The pulmonary system of people does not always exhibit this consistency due to the anatomical differences between individuals as well as differences in breathing patterns. One study in 1993 utilizing an aerosolized insulin preparation demonstrated this variability with a 43-71% decrease in glucose levels among 6 patients. Furthermore, the effect of inhaled insulin is rapid, but is not maintained.

In the same study of 1993, insulin absorption quickly peaked near 40 minutes while subcutaneous injections have a slow peak at 144 minutes. This slow peak and fall helps to maintain glucose levels appropriately whereas the fast peak and fall can initially send the patient into dangerously low levels of blood sugar and subsequently high levels before the next dose.

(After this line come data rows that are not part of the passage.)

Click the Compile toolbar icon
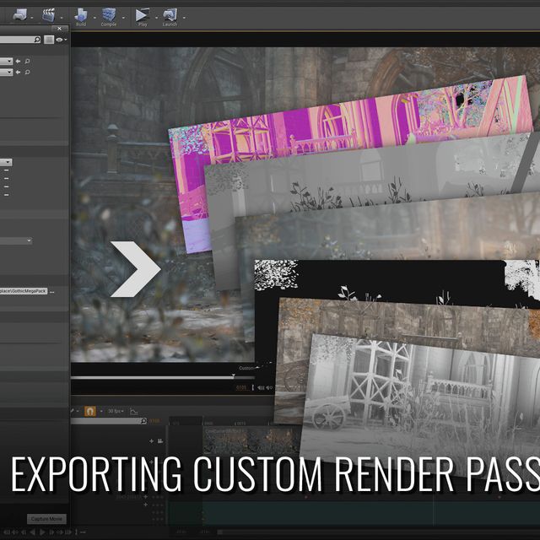Image resolution: width=540 pixels, height=540 pixels. 109,14
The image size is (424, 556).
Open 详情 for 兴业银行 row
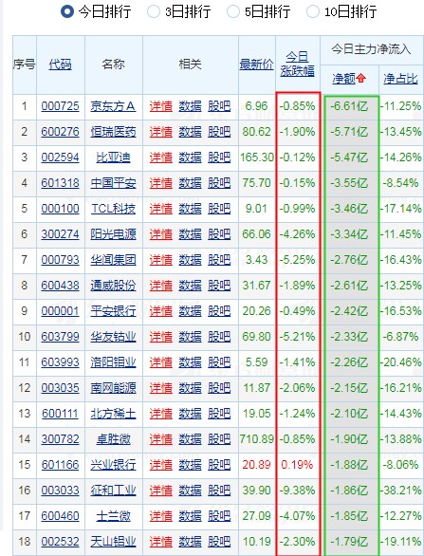(x=161, y=465)
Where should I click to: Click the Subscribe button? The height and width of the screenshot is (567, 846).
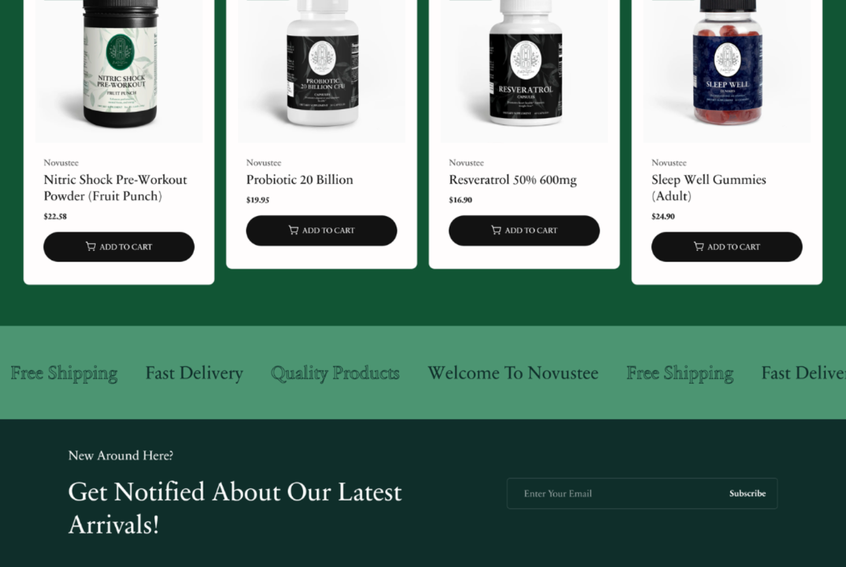coord(747,493)
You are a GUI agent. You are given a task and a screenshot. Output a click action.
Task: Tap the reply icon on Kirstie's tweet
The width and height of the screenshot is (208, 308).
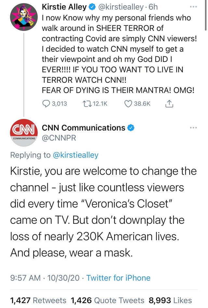tap(46, 104)
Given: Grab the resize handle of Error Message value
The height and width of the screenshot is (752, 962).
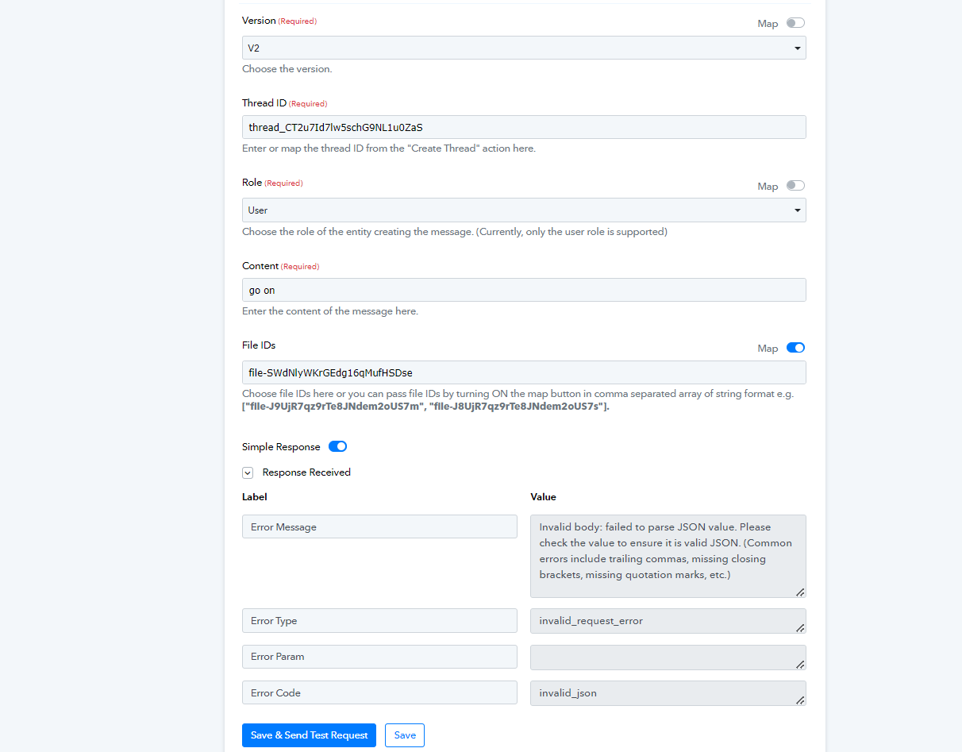Looking at the screenshot, I should pyautogui.click(x=800, y=592).
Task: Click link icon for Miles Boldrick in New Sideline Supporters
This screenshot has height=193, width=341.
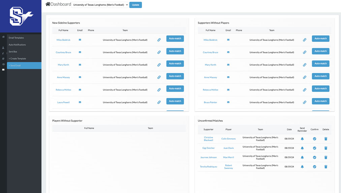Action: point(159,40)
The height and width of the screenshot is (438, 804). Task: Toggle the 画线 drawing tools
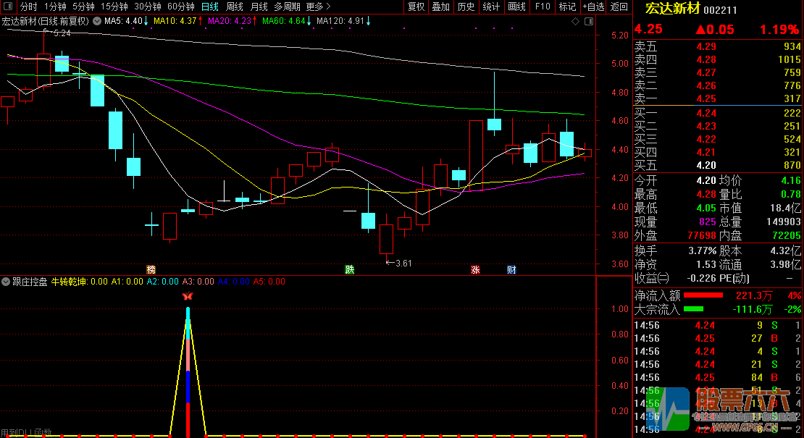(516, 7)
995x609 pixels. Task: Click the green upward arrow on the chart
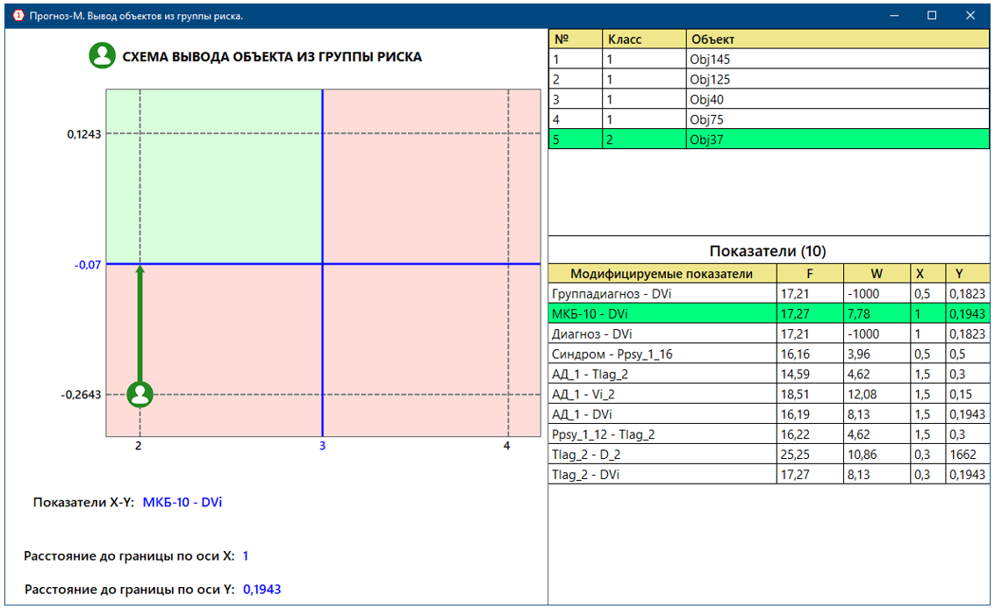click(x=140, y=325)
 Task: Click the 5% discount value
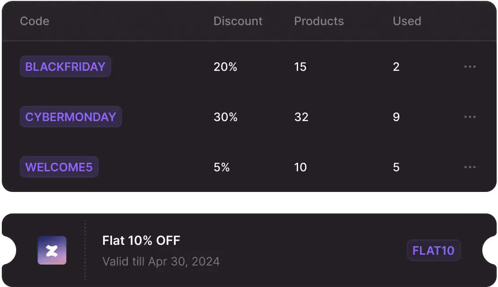click(x=222, y=167)
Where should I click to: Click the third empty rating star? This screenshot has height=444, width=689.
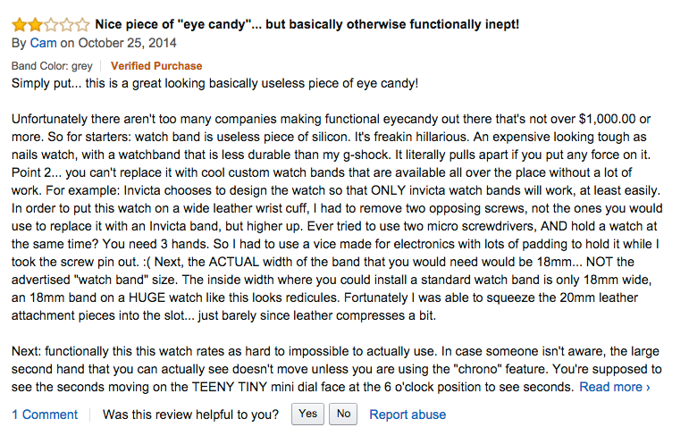coord(51,25)
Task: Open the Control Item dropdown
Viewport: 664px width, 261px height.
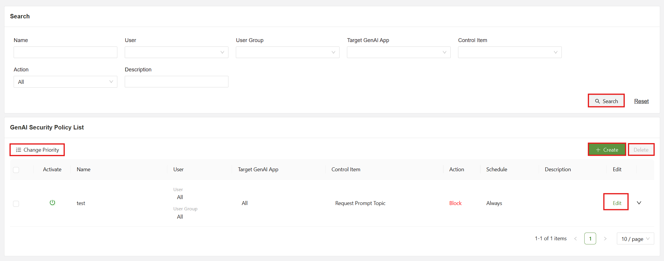Action: (510, 52)
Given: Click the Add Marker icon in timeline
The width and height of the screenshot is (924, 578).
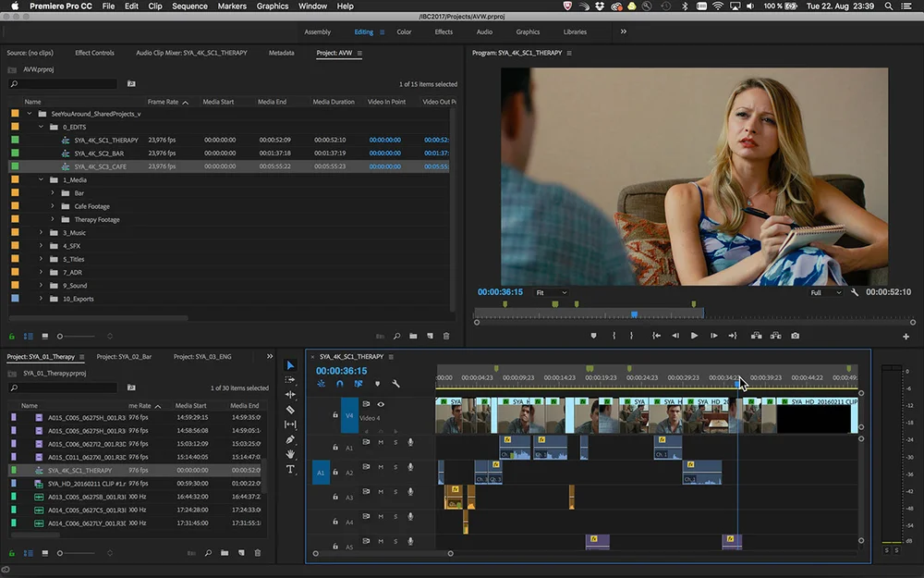Looking at the screenshot, I should [377, 384].
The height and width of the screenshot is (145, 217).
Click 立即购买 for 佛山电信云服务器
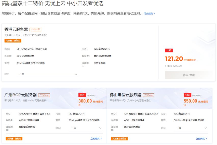coord(201,139)
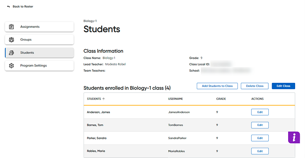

But that was in 1993 and aside from the Y2K bug, we have much to look forward to. Inhale Therapeutics System in partnership with Pfizer has created a novel form of pulmonary insulin and delivery system which has been demonstrated to have dose to dose consistency similar to injectable insulin with respect to the amount of insulin absorbed. The new portable aerosol delivery system is about the size of a flashlight and it converts a packet of fine insulin powder into an aerosol. The packaged powder is stable under a great range of environments including room temperature. One or two inhalations provides a therapeutic dose and it is mechanically operated without requiring an external power source.

Two studies were conducted comparing subcutaneous insulin versus inhaled insulin with measurements of HbA1c which is a measure of glucose control over the prior 2-3 months. The first study of 70 type 1 diabetics showed a decrease in Hb1Ac from 8.5% to 7.7% over 3 months in the injection group whereas the inhaled group averaged a decrease from 8.5% to 7.8%. In the second study of 50 patients with type 2 diabetes, the drop in Hb1AC over 3 months was virtually identical. The incidence of undesirably low blood glucose was similar in both the injection and inhalant groups, no changes were noted in the pulmonary function of subjects, and it was well tolerated.

Moreover, 80% of the type 1 participants and 92% of the type 2 participants who received inhaled insulin, opted to continue on the inhaled preparation. Nevertheless, patients were still required to take an injection at night before bedtime in order to maintain blood glucose levels throughout the night. Currently, inhaled insulin is in its last phase of testing before FDA submission and potential approval. If approved, it may provide a less painful means of controlling diabetes and preventing the dangerous outcomes for all diabetic patients.